I. INTRODUCTION |
Land cover (LC) relates to the discernible Earth surface expressions, such as vegetation, geology, and hydrologic or anthropogenic features, and thus describes the Earth’s physical state in terms of the natural environment and the man-made structures. Essentially, LC can have only one class or category at a given time and location, and can be mapped using suitable image data with spectral signatures. Land use is an expression of human uses of the landscape, e.g. for residential, commercial, or agricultural purposes, and has no spectral basis for its unique identification. Thus it can not be explicitly derived from image data, but only inferred by visual interpretation or assessed in the framework of object-based contextual analysis. It involves both the manner in which the biophysical attributes of the land are altered and the intent underlying that alteration, and the purpose for which the land is used. LC changes induced by human and natural processes play a major role in global as well as at regional scale patterns of the climate and biogeochemistry of the Earth system. Variations in topography, vegetation cover, and other physical characteristics of the land surface influence surface-atmosphere fluxes of sensible heat, latent heat, and momentum of heated air particulates caused by conduction, convection and radiation, which in turn influence weather and climate [1].
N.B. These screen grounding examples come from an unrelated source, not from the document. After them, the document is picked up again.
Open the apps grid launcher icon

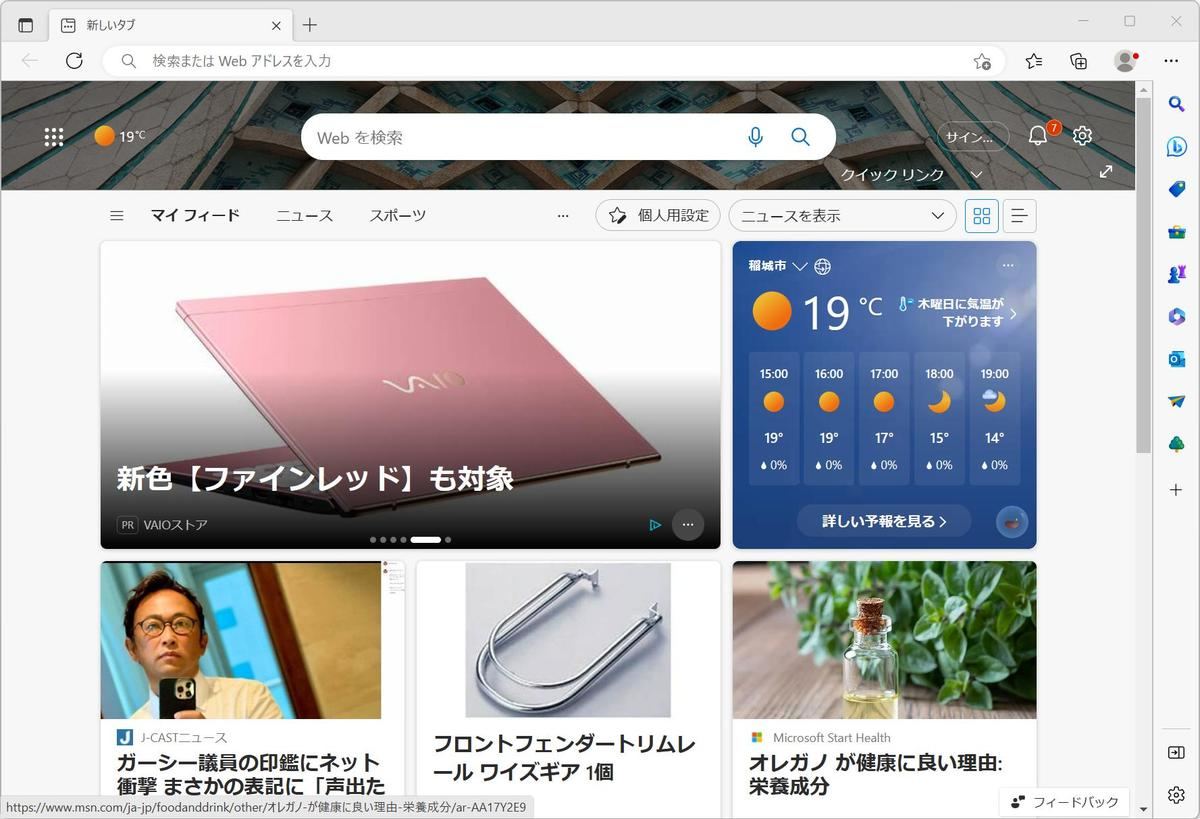(x=54, y=137)
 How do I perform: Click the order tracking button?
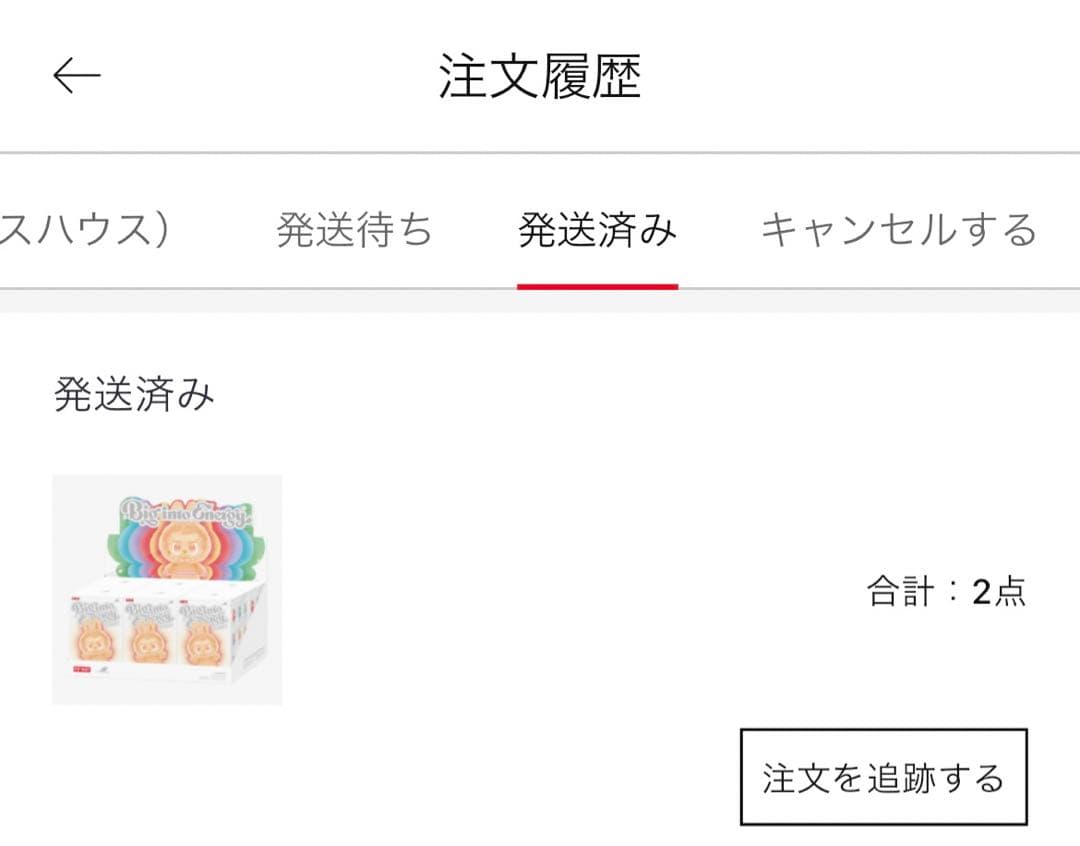[x=884, y=776]
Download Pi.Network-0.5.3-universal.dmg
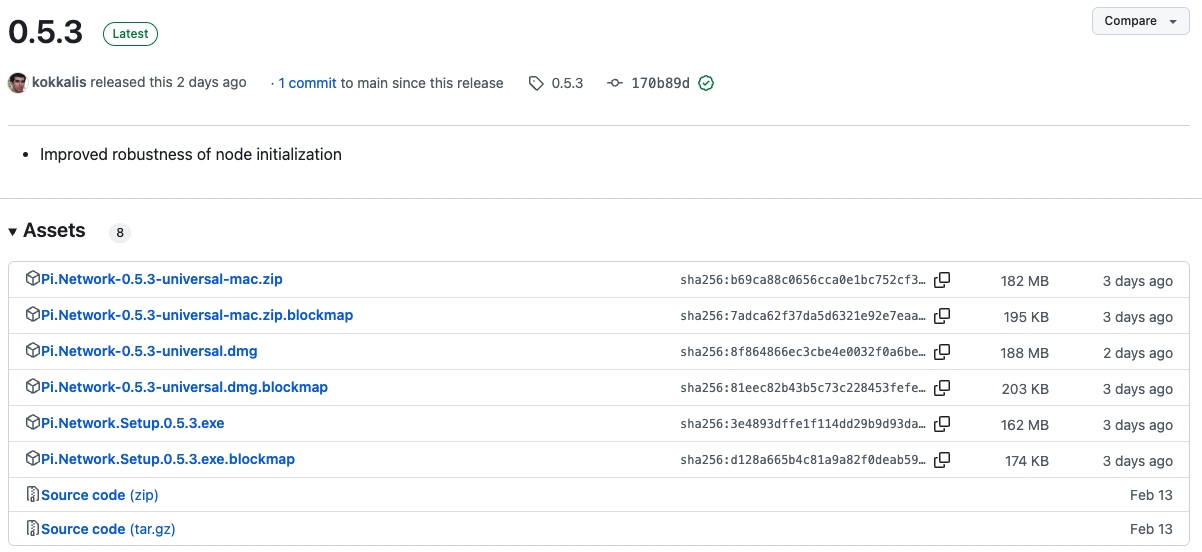 (x=149, y=351)
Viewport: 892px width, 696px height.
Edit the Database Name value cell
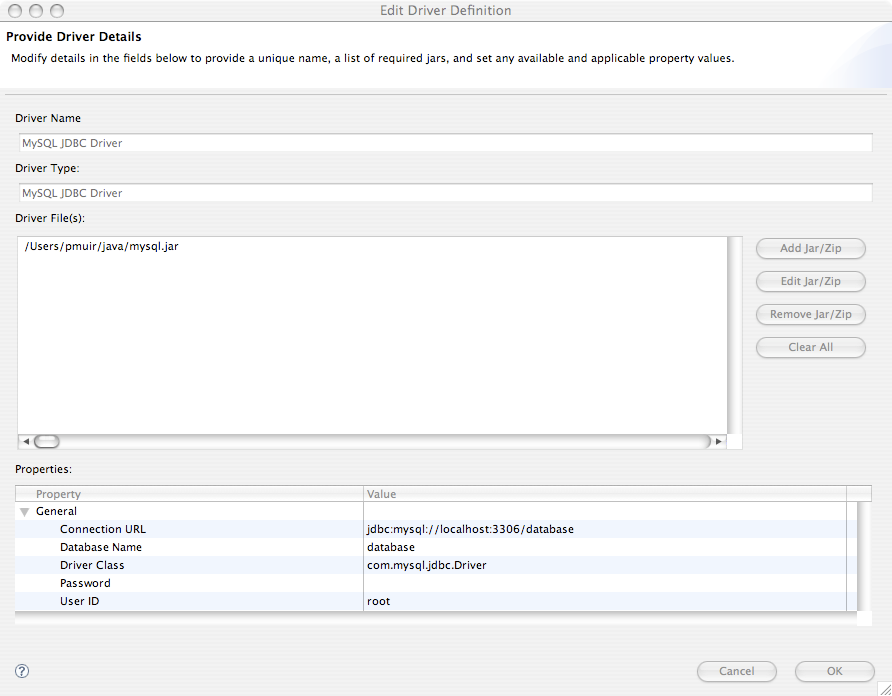tap(600, 547)
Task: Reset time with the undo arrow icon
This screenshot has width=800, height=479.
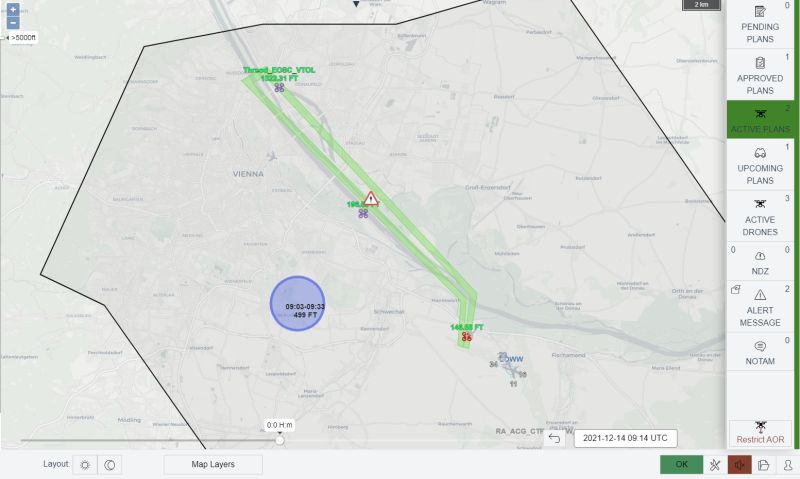Action: (555, 438)
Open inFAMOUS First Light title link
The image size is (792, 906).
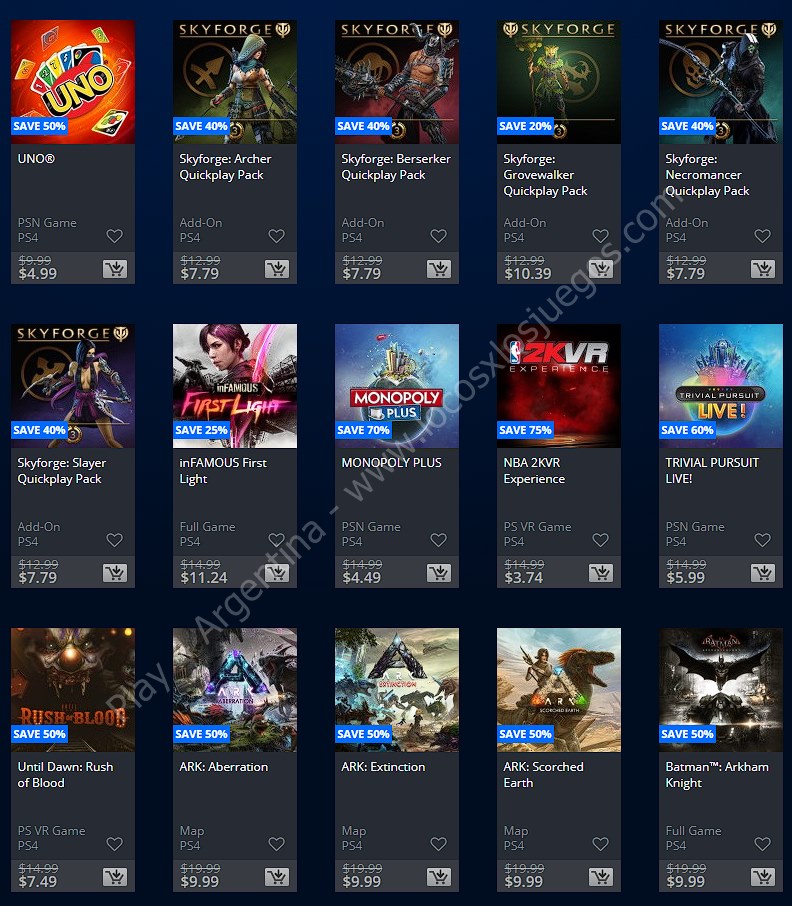click(223, 470)
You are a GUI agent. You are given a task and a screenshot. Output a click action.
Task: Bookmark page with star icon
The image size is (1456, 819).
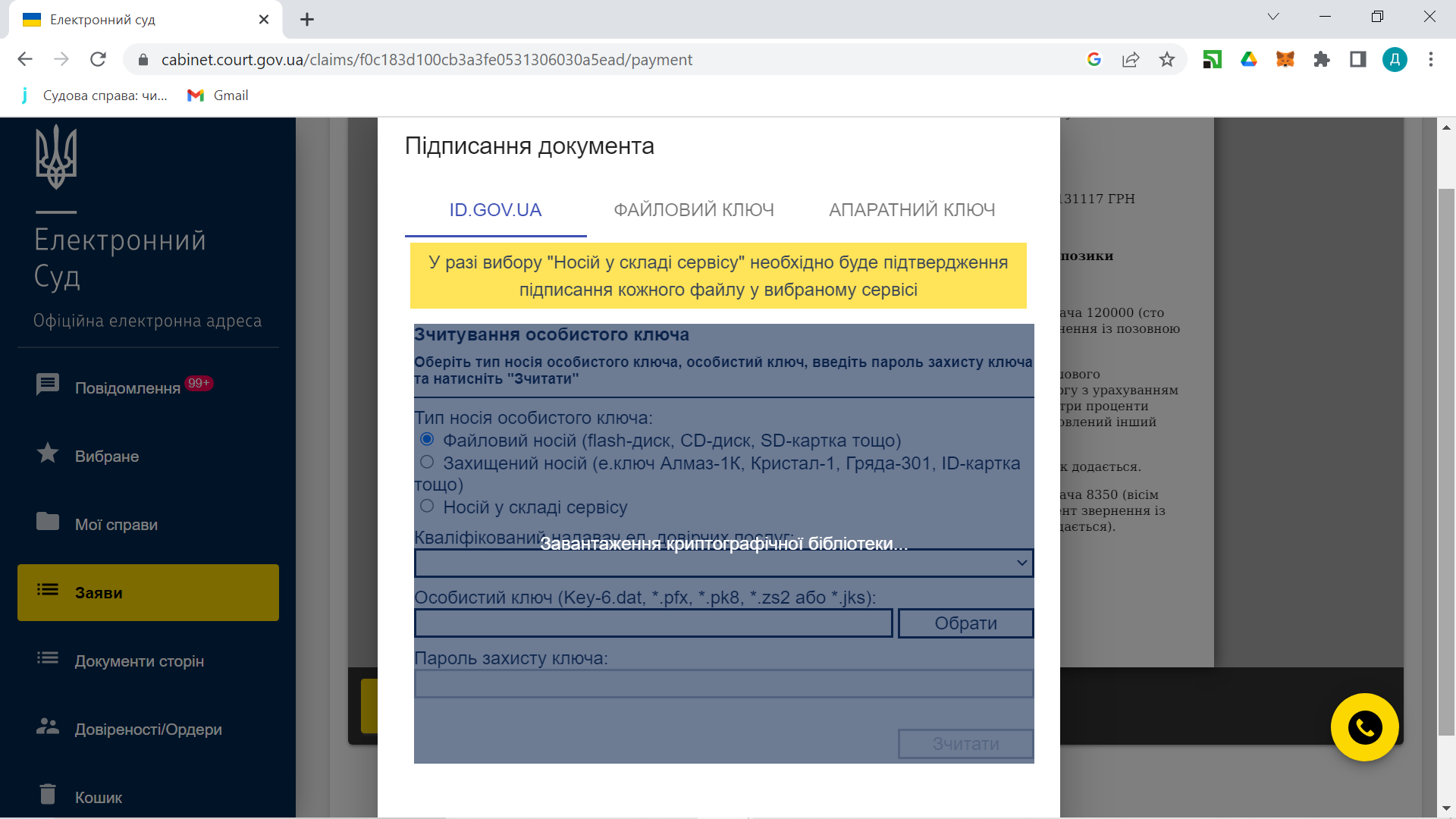(1167, 59)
Many remote areas of the world are now being opened to exploration and development, generating a growing demand for up-to-date knowledge of topography, LC and other geo-spatial information. By using as many data sources as possible, a more complete and accurate knowledge of a landscape can be obtained. Therefore, users are seeking to integrate a multitude of spatially referenced information into their management and decision-making systems, a step that is facilitated by the standardisation of digital formats and the rapidly expanding market of GIS (Geographic Information System). There is a growing need for a global standardised LC and land use mapping system, similar to the CORINE approach. Many classification systems and innumerable map legends exist, but in most cases even from the same country, they are incompatible with each other. This system would enable a variety of end-users to use the results for their specific application (e.g. from rural planning to energy planning) and would enable intercomparison of existing data and a harmonised approach of data collection in areas where this information is not available or obsolete, whilst minimising the data and processing cost. Therefore, LC mapping remains an important research field, one what has grown more sophisticated with more recent technical developments in object oriented analysis or ontology [2], [3], [4].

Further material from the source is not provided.